Tareas obligatorias
- 1) Resume en dos oraciones el texto sobre la firma de la paz en Guatemala.
- 2) Escribe la parte que sigue al último párrafo del texto sobre la firma de la paz en Guatemala.

Texto proporcionado
━━━━━━━━━━

Cuando en la noche del 29 de diciembre de 1996, el presidente Álvaro Enrique Arzú Irigoyen, salió del Palacio Nacional de la Cultura para anunciar el fin de la guerra fratricida que durante 36 años había desangrado al país, se estaba convirtiendo en el político más avanzado de la historia reciente de Guatemala. Acompañado de su esposa, Patricia Escobar, los integrantes de la Comisión de la Paz del Gobierno, los comandantes guerrilleros y rodeado de un grupo de niñas con velas en las manos, un Arzú emocionado, como pocas veces se le vio en público, con voz temblorosa y pausada, hacia el tan esperado anuncio. “Pueblo de Guatemala, la paz ha sido firmada”.

Firmar la paz durante el primer año de su mandato (1996-2000) fue su obsesión. Se preparó para ello desde que inició su campaña electoral en 1995, y ya electo, a partir del 14 de enero de 1996, se dedicó a tiempo completo a lograr lo que sus tres antecesores no pudieron hacer.

━━━━━━━━━━

[Entradas del conjunto de datos]
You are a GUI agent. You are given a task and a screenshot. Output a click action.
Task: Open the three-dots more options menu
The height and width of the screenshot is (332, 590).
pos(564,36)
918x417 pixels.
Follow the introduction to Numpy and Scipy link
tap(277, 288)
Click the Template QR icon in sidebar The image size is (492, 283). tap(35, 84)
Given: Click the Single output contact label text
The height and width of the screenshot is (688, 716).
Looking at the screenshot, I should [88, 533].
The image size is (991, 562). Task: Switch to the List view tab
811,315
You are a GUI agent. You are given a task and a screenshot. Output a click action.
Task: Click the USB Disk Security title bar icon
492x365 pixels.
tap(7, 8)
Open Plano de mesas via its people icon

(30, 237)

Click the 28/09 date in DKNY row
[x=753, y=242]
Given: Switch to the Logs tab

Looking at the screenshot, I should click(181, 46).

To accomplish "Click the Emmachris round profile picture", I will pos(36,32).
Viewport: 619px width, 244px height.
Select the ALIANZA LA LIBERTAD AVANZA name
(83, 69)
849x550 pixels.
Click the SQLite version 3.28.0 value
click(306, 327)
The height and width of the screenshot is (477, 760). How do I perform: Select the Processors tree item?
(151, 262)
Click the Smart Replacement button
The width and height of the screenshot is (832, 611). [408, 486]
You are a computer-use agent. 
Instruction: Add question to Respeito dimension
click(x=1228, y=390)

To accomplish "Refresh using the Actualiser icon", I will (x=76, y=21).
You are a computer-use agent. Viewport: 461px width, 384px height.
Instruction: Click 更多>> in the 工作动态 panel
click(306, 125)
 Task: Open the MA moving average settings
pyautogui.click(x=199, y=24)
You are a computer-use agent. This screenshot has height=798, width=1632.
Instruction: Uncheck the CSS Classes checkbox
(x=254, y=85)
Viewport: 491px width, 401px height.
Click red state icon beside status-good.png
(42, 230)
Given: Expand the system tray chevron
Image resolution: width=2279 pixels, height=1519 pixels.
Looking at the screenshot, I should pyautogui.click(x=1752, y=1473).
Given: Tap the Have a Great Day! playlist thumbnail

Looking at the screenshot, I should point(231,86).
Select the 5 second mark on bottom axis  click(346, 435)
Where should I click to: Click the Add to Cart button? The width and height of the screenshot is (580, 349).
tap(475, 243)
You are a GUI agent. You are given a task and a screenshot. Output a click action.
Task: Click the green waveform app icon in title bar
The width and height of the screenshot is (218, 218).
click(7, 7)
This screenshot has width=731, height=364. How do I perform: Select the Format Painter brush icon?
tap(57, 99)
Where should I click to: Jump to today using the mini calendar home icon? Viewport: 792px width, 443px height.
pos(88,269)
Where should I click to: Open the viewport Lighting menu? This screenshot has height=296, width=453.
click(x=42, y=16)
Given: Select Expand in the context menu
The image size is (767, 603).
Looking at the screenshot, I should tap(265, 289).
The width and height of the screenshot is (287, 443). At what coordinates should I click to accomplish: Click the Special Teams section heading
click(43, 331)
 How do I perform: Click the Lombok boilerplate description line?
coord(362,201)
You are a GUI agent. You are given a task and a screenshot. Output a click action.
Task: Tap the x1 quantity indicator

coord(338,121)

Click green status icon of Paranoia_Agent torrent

━━━━━━━━━━

Resultados
- 1) La noche del 29 de diciembre de 1996, el presidente Álvaro Arzú salió del Palacio Nacional de la Cultura y, muy emocionado, anunció que se había firmado la paz que ponía fin a 36 años de guerra en Guatemala. Firmar la paz en el primer año de su mandato fue su obsesión: se preparó desde su campaña de 1995 y, ya electo, se dedicó a ello a tiempo completo a partir del 14 de enero de 1996.

- 2)
Fue ese acto, quizá, el que más reconocimiento y simpatía trajo al polémico líder entre amigos y adversarios. No por el hecho mismo de la firma, sino por la voluntad política que en ese momento histórico se requería para finalizar la guerra. Por “su valentía”, según Gustavo Porras Castejón, su mano derecha en ese proceso; por “su compromiso con la paz y con el país”, según el difunto comandante guerrillero Rolando Morán. O porque, como diría años después su primero aliado y luego enemigo político, Mario Taracena Díaz-Sol, la paz era una condición sine qua non (o la guerra un obstáculo) para llevar adelante sus planes de transformación neoliberal.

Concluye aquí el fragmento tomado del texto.